Hükümdarlık alametleri

Otağ-ı Hümâyun 
Taht (Süslü Koltuk) 
Unvan alma 
Nevbet (Davul) 
Tıraz (Giysi) 
Sancak (Alem) 
Asa 
Kılıç kuşanmak 
k Hilat (Giysi) 
Hutbe okutmak 
Çetr (Şemsiye) 
Tuğra (Mühür) 
Para Bastırmak 

→Karahanlılarda vezire verilen isim yuğruştur. 

→Büyük Selçuklu Devleti'nde en ünlü vezir ise Nizamülmülk'tür.
 
→Devlet işleri başkanlığını hükümdarın yaptığı Divan-ı Saltanatta (Büyük Divan) görüşülürdü. Divan-ı Saltanat bir bakıma Bakanlar Kurulu'na benzerdi. 

→Hükümdarın olmadığı zamanlarda divana vezir başkanlık etmiştir.

→Büyük Selçuklu Devleti'nde Büyük Divana Bağlı Alt Divanlar;

*Divan-' İnşa (Tuğra) : Devletin iç ve dış yazışmalarını yapan divandır.

*Divan-ı İstifa : Devletin tüm mali işlerine bakardı.

*Divan-ı İşraf : Teftiş kuruludur. Devletin idari ve mali işlerinin yolunda gidip gitmediğini teftiş (kontrol) ederdi.

*Divan-ı Arz : Ordunun tüm ihtiyaçları ile ilgilenirdi.

*Divan-ı Mezâlim : Büyük davaların bakıldığı yüksek mahkemedir.

Büyük Selçuklu Devleti'nde devlet yönetiminde olmayan divan türü Divan-ı Berîd'dir. Divan-ı Berîd posta ve haberleşme (istihbarat) işlerine bakardı.

→ Türk-İslam devletlerinde taşra teşkilatı; eyalet, vilayet, kaza ve köylerden meydana geliyordu. 

→Bu bölgelerde askerî valiler ya da hanedan üyeleri görevlendirilmiş, taşrada görev yapacak olan yöneticiler atabeyler tarafından yetiştirilmiştir.

2)Ordu

→İlk Türk-İslam devletlerinde ordunun önemli kısmını Türkler oluşturuyordu. 

→Güçlü bir ordu devletin temeli olarak kabul edilmiştir (Ordu-Millet Anlayışı). 

→İslamiyet'in kabul edilmesiyle birlikte benimsenen cihat anlayışı, Türklerin bir anlamda savaşçı özelliğini daha da pekiştirmiştir. 

→Büyük Selçuklu Devleti'nde en güçlü ordu Sultan Melikşah Dönemi'nde kurulmuş, bu ordu 10'lu sisteme göre teşkilatlandırılmıştır. 

→Karahanlılar düzenli bir ordunun yanında hastane örgütleri ve posta teşkilatları da kurmuşlardır. 

Selçuklular güçlü ve teşkilatlı bir ordu oluşturmuşlardır.
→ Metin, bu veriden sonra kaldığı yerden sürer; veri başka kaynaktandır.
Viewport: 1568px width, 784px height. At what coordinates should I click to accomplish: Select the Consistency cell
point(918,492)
Selçuklu ordusunun bölümleri şunlardır: 

*Gulaman-ı Saray: Sultana bağlı paralı askerlere verilen isimdir. (Gulam "köle” demektir.)Farklı milletlerden seçilip Gulamhanede özel olarak yetiştirilen ücretli askerlerdir. (Osmanlı'daki karşılığı devşirmedir.). 
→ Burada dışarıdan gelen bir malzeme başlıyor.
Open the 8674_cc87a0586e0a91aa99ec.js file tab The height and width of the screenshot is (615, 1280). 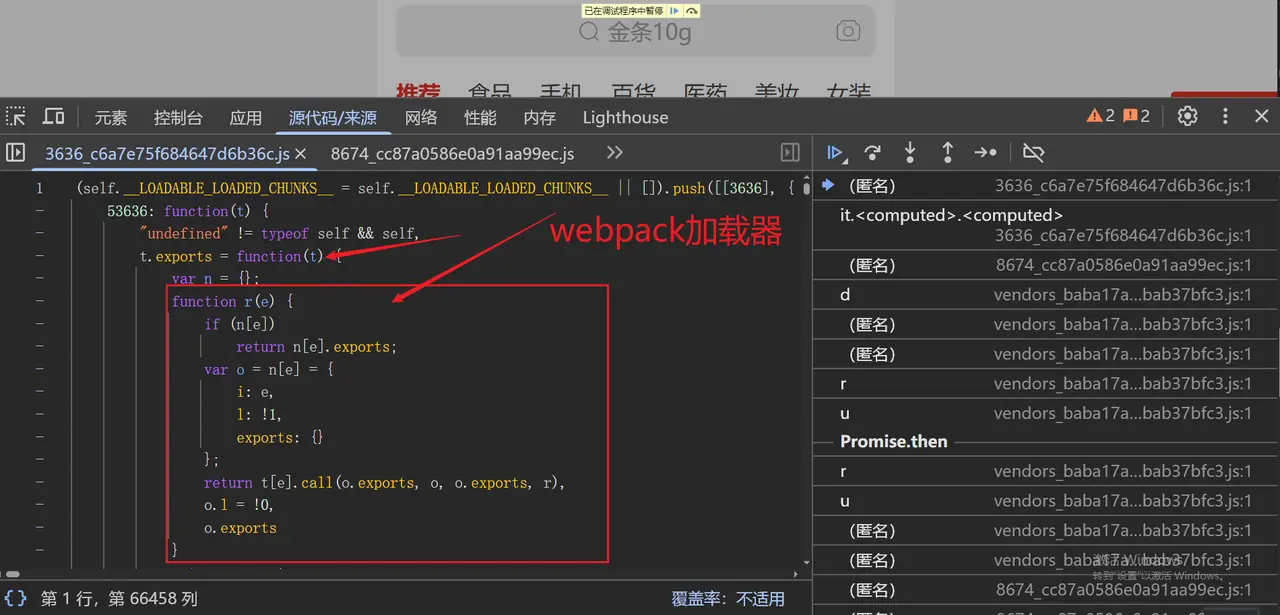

        - İlk kez Karahanlılar tarafından oluşturulmuştur.

*İkta askerleri: Toprağa bağlı maaşsız askerlere verilen isimdir. İkta sahibi olanların ikta gelirleri karşılığı beslemek zorunda oldukları atlı askerlerdir (cebelü). Tamamı Türk ve Müslümanlardan oluşur. 

        -İlk kez Hz. Ömer döneminde kullanılan askeri ikta, Büyük Selçuklular tarafından geliştirilmiştir. 

*Yardımcı kuvvetler: Savaş zamanında orduya katılan gönüllülere verilen isimdir. 

→Türkmenler ile bağlı devlet ve beyliklerin gönderdiği askerlerde Selçuklu ordusunda önemli bir yer tutmuştur. 

→Gaznelilerde ordunun ana unsuru Türklerden oluşmuştur. Ancak orduda başka milletlerden askerler de yer almıştır. 

Selçuklularda ayrıca bazı sınıflarda uzmanlaşmaya gidilmiştin örneğin kalelere tırmanan düşmanların üzerine yağ döken neftçiler, duvar delen nokkabalar ve kale surlarını yıpratan mancınıkçılar bunlar arasındadır. Gazneliler ise orduda fil ve ücretli asker kullanmıştır. Bunlar özellikle düşman ordularının dağıtılmasında önemli fonksiyon üstlenmiştir. 

İkta sisteminde toprak devletindir. Ancak devlet toprakları işlenmesi için şahıslara vermiş, şahıslar da vergi karşılığı devletin bazı işlerini üstlenmişlerdir. Bu işler ise orduya asker beslemek, güvenliği sağlamak vs. gibidir.